Engine block (ultimately unusable) that came with car was stamped with a C number that did not correspond to frame number but indicated 1926 manufacture.
Firewall under rad support rod is stamped F135xx (note 5 digit number, as opposed to many 3 and 4 digit numbers in this thread.)
Patent info data plate extremely similar to the one Robert posted is riveted to the lower firewall, facing into the passenger compartment.
Overall the car seems quite original, so with the exception of the engine and frame numbers not corresponding, everything else appears proper.

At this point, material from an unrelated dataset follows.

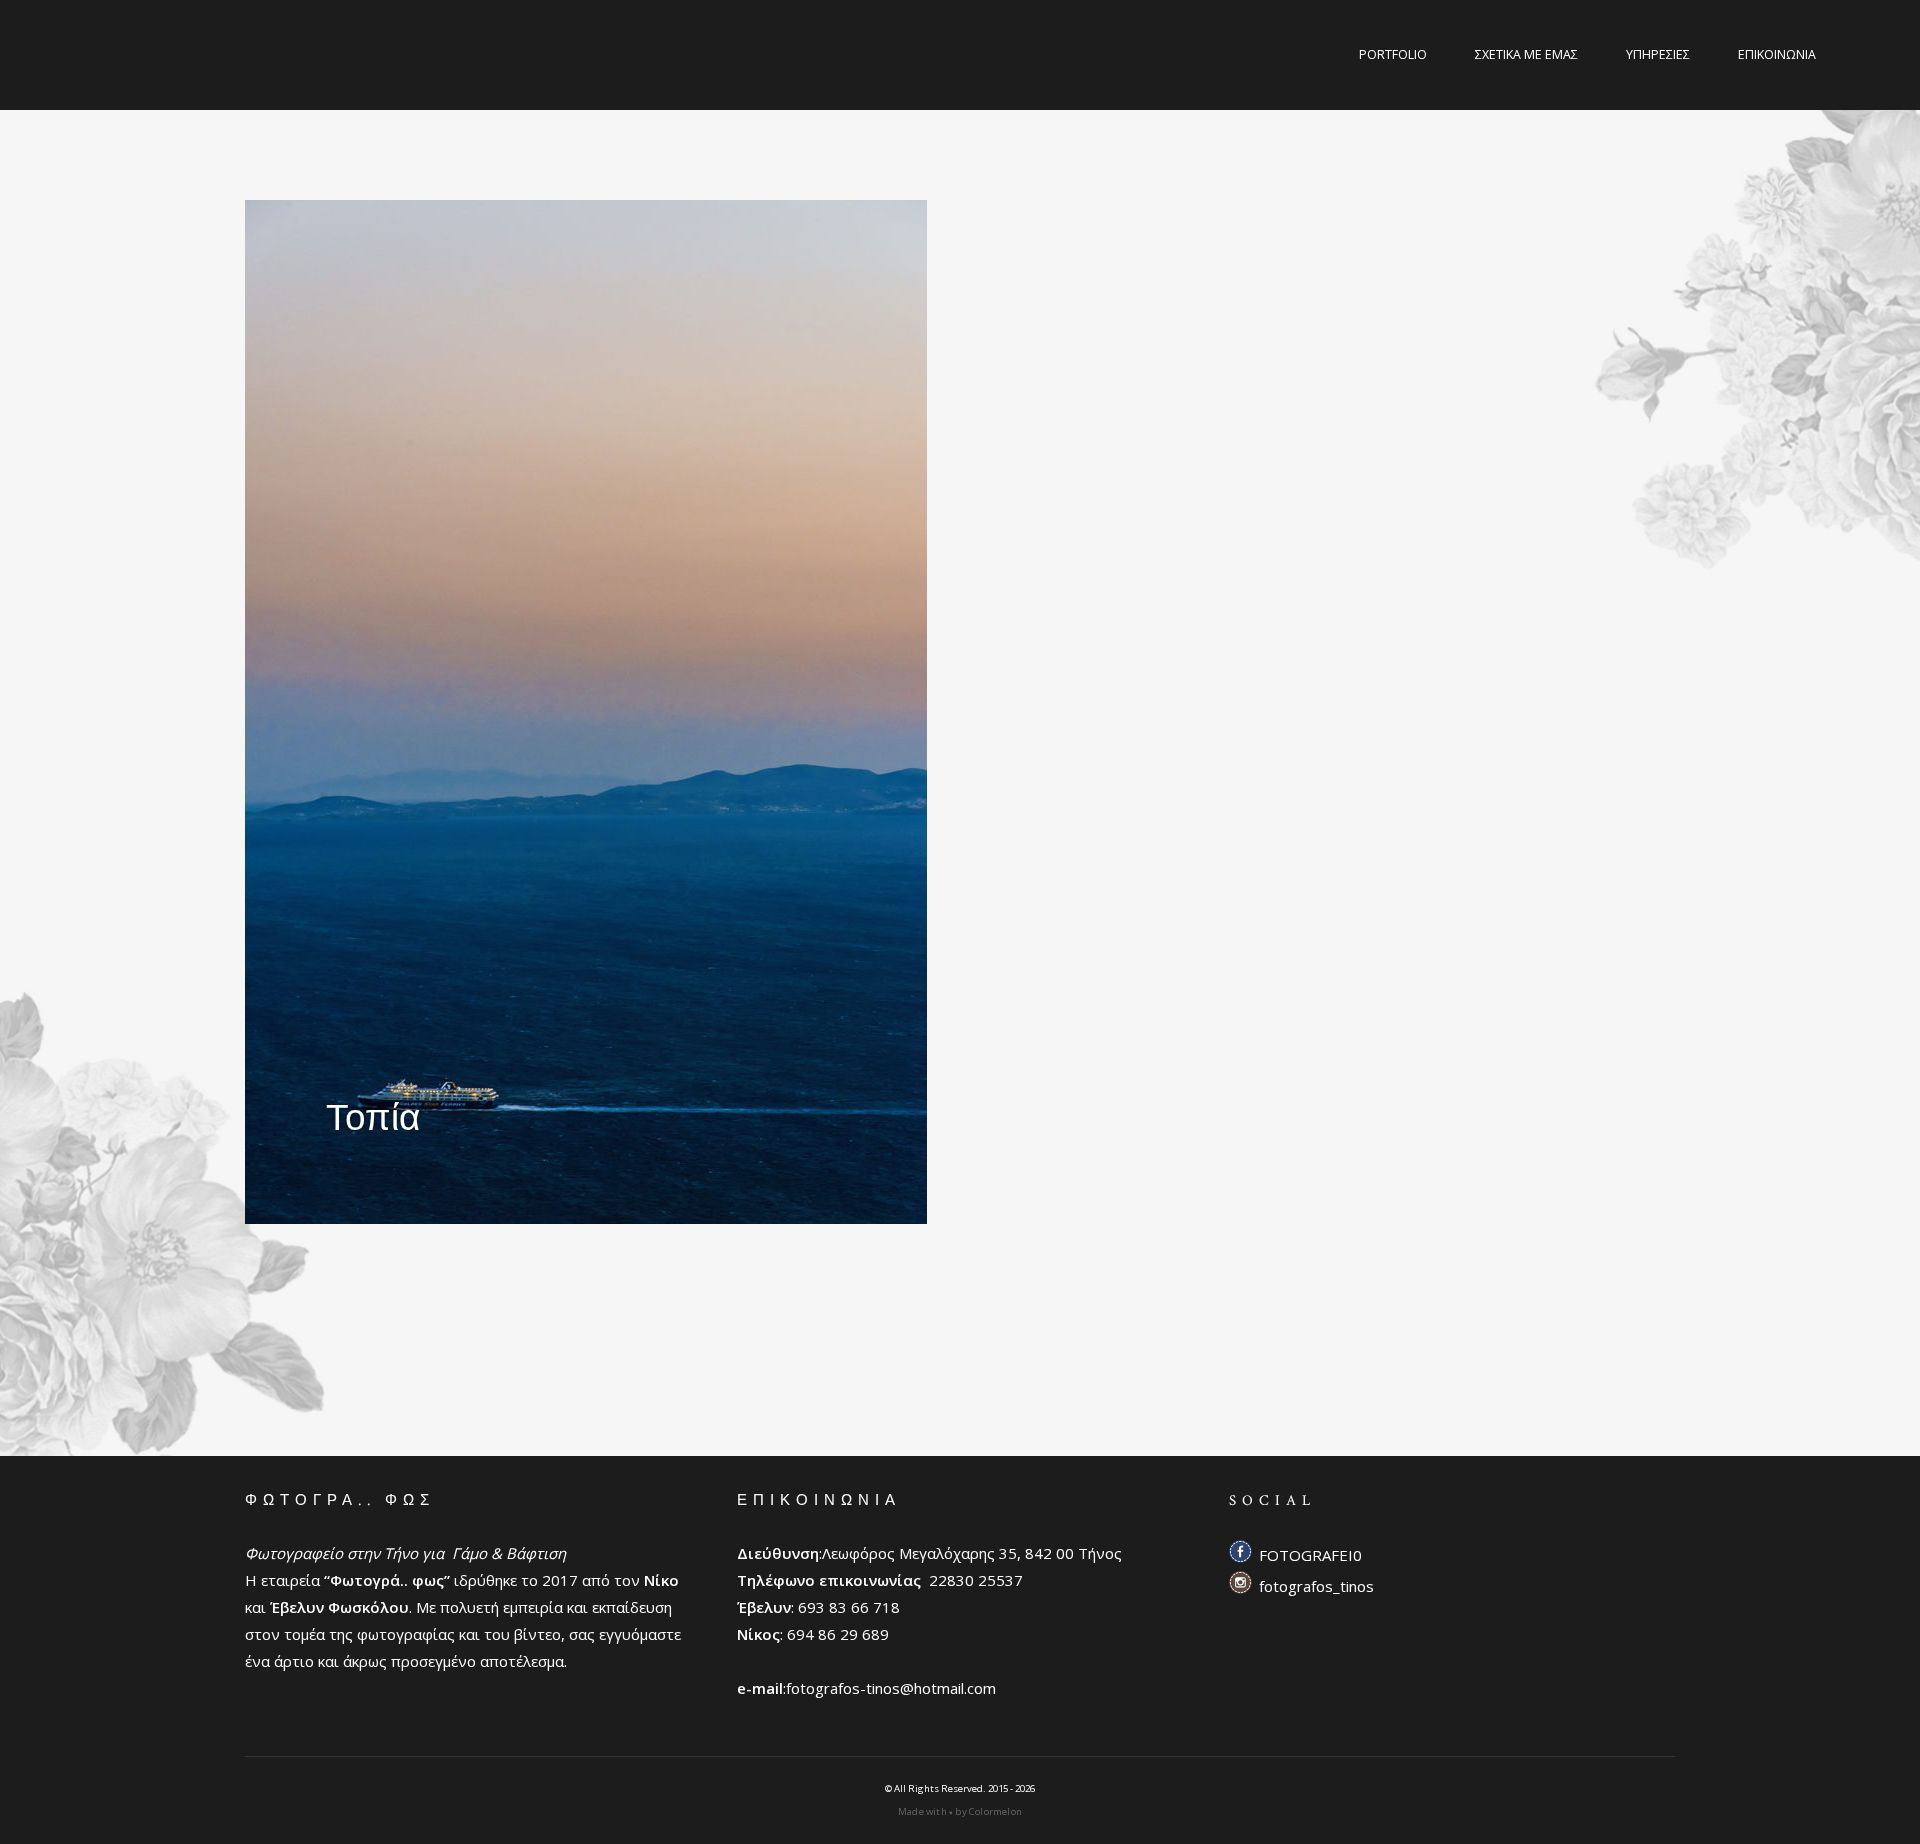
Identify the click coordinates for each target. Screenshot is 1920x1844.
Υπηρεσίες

NOTE: There are probably a few of you shrieking inwardly "what do you mean the block was unusable!?" but the rebuilder said a couple hundred generations of mice had peed onto the valve seats, eroding too much metal to make even a valve insert unfeasible. So, like it or not...he got a different block for me. It's too late to suggest remediation...that block is in Ford Heaven with about 14.5 million of its brothers.
From Canadian made 1926 Tudor, riveted to lower firewall, facing into passenger compartment.
Wes, thanks for posting the pic of your 1926 data plate!
I have been swapping emails with Glenn from Dixies.ca where the pic I posted is from. He was surprised my 1927 plate was different, but verified that the plate you are looking at (one I posted) was taken from his 1926 Touring. So it prob makes sense that it is a perfect match to your 1926.
One more thing I should add. The data plate from the 1927 2dr coupe was mounted dead center, lower firewall facing the engine compartment.
Peter , Hap. The plant that you refer to that opened after the Model T era was in fact Fords second factory on Stirling Highway, Leighton. Model T's were assembled prior to 1926 in the original Dalgety Building on land between Stirling Hwy (also known as Fremantle Road) and the waterfront. There is a photo of this plant with the new building under construction in the background. I do have photos of T's bring assembled in the first plant and these have the fuel tanks under the front seat. The photo is marked as 1925. The "new" plant was closed down in the early 80's and is currently vacant. Dad worked there from 1954 and was one of the last people to leave. My 1926 T was purchased new by my Grandmother from Lynas Motors in Perth late 1926 and that is why I wondered where it may have been assembled. I will send my photo to you Peter. Cheers. Alan in Western Australia
Here is Alan's picture of the assembly line.
The different state factories temporary and permanent only assembled the shipping in parts at this time.
Being the factory furthest away Alan"s T definitely would have been assembled in Perth where all the bodies were shipped around the coast by ship from Geelong and were stamped with the "A" before they left.
This picture is dated July 1st 1925, some of those interested in such things may notice details as to what we are seeing here?
July 1 was the official first day of Ford Australia production.